### [Assigned task]
What is needed is every line of the material that contains "Device".

### [Working data]
......

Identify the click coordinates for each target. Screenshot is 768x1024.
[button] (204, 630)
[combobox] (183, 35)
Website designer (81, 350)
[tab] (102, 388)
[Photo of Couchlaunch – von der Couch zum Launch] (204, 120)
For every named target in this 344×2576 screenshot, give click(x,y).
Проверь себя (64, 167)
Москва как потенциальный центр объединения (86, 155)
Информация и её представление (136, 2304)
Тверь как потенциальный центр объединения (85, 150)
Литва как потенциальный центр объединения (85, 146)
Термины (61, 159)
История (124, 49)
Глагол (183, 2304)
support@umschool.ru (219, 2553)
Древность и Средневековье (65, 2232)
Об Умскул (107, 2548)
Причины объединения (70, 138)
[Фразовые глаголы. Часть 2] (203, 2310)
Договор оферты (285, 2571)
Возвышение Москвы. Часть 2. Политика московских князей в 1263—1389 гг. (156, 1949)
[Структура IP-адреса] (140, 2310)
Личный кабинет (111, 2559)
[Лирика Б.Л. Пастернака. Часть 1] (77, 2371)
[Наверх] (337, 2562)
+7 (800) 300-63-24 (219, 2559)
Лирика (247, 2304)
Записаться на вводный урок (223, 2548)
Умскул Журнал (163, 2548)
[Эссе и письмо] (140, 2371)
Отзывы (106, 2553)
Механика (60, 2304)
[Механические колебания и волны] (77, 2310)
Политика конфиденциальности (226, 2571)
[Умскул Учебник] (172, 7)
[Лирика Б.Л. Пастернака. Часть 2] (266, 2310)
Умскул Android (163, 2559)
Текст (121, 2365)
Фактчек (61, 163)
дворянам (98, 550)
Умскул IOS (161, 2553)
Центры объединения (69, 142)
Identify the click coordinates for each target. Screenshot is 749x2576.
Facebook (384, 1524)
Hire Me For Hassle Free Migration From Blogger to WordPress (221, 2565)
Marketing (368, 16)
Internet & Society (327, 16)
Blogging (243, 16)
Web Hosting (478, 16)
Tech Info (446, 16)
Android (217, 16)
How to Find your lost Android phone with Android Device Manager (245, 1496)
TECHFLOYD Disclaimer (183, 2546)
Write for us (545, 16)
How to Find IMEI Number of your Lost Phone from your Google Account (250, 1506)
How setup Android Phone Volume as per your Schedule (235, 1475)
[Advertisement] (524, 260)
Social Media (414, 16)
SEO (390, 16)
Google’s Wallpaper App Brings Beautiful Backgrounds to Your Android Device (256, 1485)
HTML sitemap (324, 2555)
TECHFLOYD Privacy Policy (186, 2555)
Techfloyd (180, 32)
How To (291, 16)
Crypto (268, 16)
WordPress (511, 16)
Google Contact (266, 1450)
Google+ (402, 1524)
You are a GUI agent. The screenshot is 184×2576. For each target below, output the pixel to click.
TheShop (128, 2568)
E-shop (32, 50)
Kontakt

......

### [Solution to the problem]
How to Find your lost Android phone with Android Device Manager (245, 1496)
Google’s Wallpaper App Brings Beautiful Backgrounds to Your Android Device (256, 1485)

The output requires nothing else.